Extracted records
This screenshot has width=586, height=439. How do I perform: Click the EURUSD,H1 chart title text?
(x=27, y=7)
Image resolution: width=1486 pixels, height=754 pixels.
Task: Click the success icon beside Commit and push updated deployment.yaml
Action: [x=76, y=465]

What is needed
Retype the records, line for line.

Answer to this exercise
This screenshot has width=586, height=439. How do I perform: Click the EURUSD,H1 chart title text?
(x=27, y=7)
Image resolution: width=1486 pixels, height=754 pixels.
Task: Click the success icon beside Commit and push updated deployment.yaml
Action: [x=76, y=465]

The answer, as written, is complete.